Allegiant Stadium, the new boondoggle right off the freeway that's now home to the Raiders, cost (roughly) $2 billion. Tourists are now paying $750 million of that.
There's a hotel room tax (in addition to the other previously existing room taxes) of 0.88 percent. That means that for every $110 you spend, you're giving $1 to the stadium. You might reflect on just how much you really give a shit that there's a shiny new football stadium in Vegas, and how much you wanted to help pay for it. Not that you had a choice.

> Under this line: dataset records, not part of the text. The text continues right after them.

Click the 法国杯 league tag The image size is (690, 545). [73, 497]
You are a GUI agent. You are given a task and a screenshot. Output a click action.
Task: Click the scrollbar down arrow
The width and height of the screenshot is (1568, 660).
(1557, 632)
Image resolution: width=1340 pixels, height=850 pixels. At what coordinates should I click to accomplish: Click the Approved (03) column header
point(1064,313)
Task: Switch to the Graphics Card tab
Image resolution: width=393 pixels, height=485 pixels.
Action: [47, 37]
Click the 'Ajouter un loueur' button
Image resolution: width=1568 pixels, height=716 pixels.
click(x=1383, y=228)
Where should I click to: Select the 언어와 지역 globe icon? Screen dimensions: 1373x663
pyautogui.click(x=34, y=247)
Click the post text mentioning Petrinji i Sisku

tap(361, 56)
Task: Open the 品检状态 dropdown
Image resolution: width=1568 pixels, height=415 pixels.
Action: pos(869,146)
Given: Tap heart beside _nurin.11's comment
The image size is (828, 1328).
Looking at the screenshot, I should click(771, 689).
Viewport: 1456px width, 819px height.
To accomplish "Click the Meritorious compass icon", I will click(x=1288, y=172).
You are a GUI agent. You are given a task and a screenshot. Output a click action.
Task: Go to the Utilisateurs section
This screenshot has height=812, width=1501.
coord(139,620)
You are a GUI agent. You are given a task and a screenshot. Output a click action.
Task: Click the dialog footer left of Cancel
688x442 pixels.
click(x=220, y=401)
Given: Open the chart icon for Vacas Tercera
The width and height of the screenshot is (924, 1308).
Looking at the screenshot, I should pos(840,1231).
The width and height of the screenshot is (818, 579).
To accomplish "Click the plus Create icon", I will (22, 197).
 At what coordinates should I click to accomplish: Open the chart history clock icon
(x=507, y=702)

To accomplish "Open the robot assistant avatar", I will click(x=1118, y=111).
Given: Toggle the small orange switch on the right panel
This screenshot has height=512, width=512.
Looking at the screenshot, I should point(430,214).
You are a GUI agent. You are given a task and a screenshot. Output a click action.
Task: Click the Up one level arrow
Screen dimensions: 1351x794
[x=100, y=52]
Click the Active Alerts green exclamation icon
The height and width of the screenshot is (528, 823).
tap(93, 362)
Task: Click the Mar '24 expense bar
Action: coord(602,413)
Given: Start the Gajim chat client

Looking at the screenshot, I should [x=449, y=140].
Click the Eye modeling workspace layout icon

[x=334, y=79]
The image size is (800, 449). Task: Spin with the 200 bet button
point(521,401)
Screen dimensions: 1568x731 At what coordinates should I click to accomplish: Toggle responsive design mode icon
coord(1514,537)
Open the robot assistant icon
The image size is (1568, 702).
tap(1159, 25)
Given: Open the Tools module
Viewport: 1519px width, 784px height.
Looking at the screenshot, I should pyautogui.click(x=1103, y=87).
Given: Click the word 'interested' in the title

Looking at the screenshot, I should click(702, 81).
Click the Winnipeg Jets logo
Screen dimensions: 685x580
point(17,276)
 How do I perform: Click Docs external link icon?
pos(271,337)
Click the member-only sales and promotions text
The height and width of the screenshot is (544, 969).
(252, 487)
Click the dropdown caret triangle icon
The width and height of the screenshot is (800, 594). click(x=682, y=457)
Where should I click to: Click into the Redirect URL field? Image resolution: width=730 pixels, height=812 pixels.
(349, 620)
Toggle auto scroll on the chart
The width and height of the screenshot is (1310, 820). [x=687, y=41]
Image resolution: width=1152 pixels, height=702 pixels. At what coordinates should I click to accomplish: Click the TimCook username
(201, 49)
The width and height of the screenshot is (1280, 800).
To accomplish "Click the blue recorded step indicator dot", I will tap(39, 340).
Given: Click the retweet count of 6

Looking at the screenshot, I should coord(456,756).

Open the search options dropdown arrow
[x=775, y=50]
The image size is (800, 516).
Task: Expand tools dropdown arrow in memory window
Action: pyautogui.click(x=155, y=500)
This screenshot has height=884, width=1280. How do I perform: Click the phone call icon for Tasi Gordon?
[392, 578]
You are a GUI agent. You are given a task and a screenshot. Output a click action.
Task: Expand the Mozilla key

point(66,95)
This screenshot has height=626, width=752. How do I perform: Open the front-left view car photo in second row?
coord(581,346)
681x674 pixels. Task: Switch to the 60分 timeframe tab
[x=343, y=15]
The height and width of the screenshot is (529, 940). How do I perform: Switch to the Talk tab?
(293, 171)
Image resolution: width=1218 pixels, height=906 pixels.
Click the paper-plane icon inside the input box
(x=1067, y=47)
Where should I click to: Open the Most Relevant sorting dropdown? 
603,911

It's REEEEEEAL easy to tax tourists, because they can't complain and have zero influence on the process. This isn't new or unique to Vegas by any means, but I think it's grossly unfair. Those who are the beneficiaries of tax revenues should be the ones who are taxed. But if you visit Vegas for a weekend, you're forced to slip $3 or $5 or whatever into the pockets of the local bigwigs--without deriving the slightest benefit from it! Even if you think it might be somehow beneficial to be there on a game day, that's only eight Sundays out of the entire year!
I agree that compared to other Vegas ripoffs, this is small potatoes. But it's the cynical nature of it that really bothers me. "Hey, we're about three quarters of a billion short in funding for the new stadium." "Don't worry, we'll just fuck the tourists over a little bit more." "Yeah, they're used to it." "They probably won't even notice."